Все россияне осознают, что они бесправны, но из этого никакая общность не складывается сама собой. Она может сложиться только на основе механизмов коллективного действия. А никакого коллективного действия на макроуровне в России нет и быть не может.
Ни микроуровне люди иногда могут объединяться для защиты каких-то своих локальных интересов. Например, если в вашем дворе собираются построить бизнес-центр, возможно, вы создадите дворовый чат и будете искать способы не допустить, чтобы на месте детской площадки началась большая стройка. Иногда у вас даже получится добиться своего. Но это микроуровень. Объединение десятков, может быть, сотен людей – когда речь идет, к примеру, об экологических протестах на местном уровне.
Но здесь возникает та же самая проблема. Если вы добились, чтобы бизнес-центр не строили у вашего дома, скорее всего, его построят в другом дворе – там, где граждане не настолько хорошо организованы, где они не смогли создать механизм защиты своих интересов. И в результате никакой большой общности, которая предпринимает коллективные действия, действительно не возникает, это правда.
– Что должно измениться, чтобы россияне объединились и попытались коллективно противостоять государству?
– Весьма вероятно, что массовые протесты в России так и не начнутся ни при каких обстоятельствах. То есть каждый будет выживать в одиночку, но никаких коллективных действий не будет.
– Из российской историю мы знаем, что массовые протесты были и привели как минимум к двум революциям. Что изменилось с тех пор? Ведь государство и тогда было достаточно репрессивным, и люди также ощущали себя бесправными…
– Начнем с того, что в России начала XX века режим был намного менее репрессивным, чем сегодняшний российский. А главное, тогда были организации, которые смогли сформировать и возглавить массовые протесты. Существовали самые разные организационные структуры, игравшие существенную роль, – то, что сейчас назвали бы третьим сектором. Это и профсоюзы, и органы местного самоуправления. Те же земства, которые были выборными, довольно критически относились к политике царского правительства и играли активную роль в российской демократизации начала XX века. Кроме того, многие представители тогдашней общественности сами были независимы от государства, поддерживали демократизацию и смогли сыграть немалую роль в мобилизации против режима в 1905 году и в 1917-м.

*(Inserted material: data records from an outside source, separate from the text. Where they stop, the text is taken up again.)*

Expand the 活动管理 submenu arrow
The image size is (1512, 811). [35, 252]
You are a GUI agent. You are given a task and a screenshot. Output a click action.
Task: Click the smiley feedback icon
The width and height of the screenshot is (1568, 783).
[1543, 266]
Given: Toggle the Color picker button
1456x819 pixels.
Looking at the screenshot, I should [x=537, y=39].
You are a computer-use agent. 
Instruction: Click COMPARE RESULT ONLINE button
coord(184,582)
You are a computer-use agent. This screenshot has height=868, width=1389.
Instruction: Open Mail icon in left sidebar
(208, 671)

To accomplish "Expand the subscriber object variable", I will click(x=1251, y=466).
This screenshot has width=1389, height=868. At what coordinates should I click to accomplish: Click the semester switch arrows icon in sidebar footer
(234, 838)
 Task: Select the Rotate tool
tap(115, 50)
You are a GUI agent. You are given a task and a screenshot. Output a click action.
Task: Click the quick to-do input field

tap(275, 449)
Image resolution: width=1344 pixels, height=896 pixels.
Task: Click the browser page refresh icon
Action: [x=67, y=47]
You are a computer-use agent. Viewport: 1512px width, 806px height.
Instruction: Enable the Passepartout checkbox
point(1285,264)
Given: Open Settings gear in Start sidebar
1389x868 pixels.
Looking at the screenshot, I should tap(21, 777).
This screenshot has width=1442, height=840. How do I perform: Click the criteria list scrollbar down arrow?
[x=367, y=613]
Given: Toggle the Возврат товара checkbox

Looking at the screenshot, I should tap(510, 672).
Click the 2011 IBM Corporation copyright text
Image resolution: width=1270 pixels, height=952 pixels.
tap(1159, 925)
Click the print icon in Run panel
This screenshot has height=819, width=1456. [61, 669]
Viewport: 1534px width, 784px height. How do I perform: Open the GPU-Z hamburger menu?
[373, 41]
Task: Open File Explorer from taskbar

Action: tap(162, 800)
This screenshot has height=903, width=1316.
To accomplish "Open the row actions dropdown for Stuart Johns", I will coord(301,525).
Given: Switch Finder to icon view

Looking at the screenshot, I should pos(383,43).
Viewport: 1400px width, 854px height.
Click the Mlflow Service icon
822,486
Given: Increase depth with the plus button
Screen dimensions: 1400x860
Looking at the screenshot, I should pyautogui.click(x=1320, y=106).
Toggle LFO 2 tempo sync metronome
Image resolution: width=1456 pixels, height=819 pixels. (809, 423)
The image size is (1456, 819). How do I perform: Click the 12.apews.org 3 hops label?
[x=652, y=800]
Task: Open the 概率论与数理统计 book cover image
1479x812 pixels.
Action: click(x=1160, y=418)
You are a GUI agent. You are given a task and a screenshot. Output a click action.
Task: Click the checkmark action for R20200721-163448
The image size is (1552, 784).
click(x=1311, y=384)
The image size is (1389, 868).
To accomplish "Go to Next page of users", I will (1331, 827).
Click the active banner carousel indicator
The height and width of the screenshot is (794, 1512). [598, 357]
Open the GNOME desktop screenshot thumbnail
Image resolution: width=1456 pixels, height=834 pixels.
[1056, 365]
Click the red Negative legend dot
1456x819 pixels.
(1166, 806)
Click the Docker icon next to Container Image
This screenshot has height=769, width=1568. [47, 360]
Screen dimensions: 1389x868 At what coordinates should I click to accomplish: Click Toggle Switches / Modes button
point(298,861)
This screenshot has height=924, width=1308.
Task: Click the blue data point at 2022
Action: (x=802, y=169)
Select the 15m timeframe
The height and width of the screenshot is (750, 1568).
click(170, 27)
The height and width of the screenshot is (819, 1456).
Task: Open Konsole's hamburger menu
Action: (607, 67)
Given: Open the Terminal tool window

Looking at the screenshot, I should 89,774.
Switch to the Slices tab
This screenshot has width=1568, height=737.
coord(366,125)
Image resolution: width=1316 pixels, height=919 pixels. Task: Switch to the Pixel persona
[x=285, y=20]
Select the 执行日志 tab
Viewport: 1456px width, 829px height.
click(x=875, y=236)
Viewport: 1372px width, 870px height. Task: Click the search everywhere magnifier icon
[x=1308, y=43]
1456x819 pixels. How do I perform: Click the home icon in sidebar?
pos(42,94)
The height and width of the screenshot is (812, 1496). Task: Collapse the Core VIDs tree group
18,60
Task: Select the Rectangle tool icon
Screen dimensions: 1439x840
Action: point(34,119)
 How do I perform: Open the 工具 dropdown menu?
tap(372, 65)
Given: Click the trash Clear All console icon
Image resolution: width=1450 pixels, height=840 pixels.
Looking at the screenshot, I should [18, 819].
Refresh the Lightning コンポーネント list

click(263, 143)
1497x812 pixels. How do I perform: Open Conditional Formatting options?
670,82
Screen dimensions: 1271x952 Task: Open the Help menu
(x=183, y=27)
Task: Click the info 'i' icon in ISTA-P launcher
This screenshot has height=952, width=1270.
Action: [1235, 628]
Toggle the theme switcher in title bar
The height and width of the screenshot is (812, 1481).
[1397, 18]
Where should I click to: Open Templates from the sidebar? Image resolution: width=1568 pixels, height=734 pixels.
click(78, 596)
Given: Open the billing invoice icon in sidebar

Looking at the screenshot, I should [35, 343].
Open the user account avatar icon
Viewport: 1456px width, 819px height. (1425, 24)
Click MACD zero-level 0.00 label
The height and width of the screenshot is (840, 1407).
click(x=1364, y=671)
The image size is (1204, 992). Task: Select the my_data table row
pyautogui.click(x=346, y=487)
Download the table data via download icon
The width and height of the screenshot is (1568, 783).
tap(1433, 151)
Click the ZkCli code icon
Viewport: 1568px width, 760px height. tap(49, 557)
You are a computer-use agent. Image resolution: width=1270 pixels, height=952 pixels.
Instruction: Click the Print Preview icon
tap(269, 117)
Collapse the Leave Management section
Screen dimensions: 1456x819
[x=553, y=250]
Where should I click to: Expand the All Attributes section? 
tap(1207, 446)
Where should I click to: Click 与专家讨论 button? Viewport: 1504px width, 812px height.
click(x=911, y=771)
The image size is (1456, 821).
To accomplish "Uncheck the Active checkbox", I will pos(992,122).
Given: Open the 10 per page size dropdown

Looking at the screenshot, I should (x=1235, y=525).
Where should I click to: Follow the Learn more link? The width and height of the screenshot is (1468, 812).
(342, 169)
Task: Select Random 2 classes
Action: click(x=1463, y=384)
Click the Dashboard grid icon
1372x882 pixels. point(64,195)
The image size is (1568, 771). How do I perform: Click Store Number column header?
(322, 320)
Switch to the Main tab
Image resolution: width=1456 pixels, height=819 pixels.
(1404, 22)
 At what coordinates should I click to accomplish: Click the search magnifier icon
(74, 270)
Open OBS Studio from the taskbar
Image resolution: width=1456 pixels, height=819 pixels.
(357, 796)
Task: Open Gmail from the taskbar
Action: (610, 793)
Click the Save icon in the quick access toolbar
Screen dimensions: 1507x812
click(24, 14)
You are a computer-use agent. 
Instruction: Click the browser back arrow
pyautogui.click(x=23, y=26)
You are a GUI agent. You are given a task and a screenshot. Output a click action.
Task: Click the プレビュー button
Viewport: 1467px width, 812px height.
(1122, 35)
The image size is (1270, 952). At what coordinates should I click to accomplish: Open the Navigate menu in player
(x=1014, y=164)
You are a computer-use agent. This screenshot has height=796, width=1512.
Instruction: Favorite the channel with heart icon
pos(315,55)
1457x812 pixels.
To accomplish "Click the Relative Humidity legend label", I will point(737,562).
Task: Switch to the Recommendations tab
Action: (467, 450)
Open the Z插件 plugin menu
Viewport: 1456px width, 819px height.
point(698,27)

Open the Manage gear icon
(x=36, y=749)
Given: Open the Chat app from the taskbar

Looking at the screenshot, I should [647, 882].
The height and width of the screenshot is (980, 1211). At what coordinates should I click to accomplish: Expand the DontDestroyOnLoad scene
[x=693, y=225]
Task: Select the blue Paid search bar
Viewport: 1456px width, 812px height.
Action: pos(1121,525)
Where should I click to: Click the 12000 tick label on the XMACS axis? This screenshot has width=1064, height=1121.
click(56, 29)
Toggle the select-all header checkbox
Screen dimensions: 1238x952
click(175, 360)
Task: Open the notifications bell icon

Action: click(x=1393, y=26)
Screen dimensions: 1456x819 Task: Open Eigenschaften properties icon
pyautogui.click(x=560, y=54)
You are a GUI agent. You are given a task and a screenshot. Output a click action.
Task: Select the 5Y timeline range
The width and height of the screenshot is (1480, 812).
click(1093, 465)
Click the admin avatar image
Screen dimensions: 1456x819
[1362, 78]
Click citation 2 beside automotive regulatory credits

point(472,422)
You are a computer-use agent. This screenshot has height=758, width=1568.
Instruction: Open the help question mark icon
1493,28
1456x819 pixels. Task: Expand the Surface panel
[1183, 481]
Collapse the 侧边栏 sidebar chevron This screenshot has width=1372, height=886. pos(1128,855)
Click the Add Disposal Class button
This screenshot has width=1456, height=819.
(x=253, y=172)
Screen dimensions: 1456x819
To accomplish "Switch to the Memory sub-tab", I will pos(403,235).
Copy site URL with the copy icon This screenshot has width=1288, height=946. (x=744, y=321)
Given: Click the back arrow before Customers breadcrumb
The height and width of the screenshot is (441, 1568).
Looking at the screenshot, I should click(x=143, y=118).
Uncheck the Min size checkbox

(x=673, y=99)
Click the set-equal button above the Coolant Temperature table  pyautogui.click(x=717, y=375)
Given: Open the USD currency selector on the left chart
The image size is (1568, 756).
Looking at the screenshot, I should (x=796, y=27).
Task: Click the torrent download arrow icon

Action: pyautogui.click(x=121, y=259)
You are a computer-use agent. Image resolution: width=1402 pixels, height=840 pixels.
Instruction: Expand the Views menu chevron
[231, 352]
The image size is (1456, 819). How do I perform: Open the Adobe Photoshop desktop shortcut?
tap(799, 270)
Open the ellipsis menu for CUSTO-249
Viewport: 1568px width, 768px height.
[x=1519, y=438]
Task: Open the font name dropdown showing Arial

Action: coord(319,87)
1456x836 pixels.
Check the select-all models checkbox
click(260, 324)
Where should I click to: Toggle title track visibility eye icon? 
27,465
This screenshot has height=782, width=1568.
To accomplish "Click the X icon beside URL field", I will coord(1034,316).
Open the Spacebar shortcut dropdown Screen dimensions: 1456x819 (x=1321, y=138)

В этом смысле ситуация в России на сегодняшний день качественно отличается. По сути, сейчас нет никого, кто смог бы выполнить очень важную функцию организации и координации протестов. Поэтому обычным гражданам, не согласным с тем, что делают власти, абсолютно нечего противопоставить им на коллективном уровне. Люди стараются предпринимать что-то на индивидуальном уровне, на уровне своих родных и близких, но выйти за пределы этого узкого круга просто не получается. Как вы будете длительное время координироваться с людьми, которые думают точно так же, как вы, но у которых совершенно другой круг общения? Оказывается, что почти никак.
– Получается, многолетняя политика зачистки политического поля достигла своей цели?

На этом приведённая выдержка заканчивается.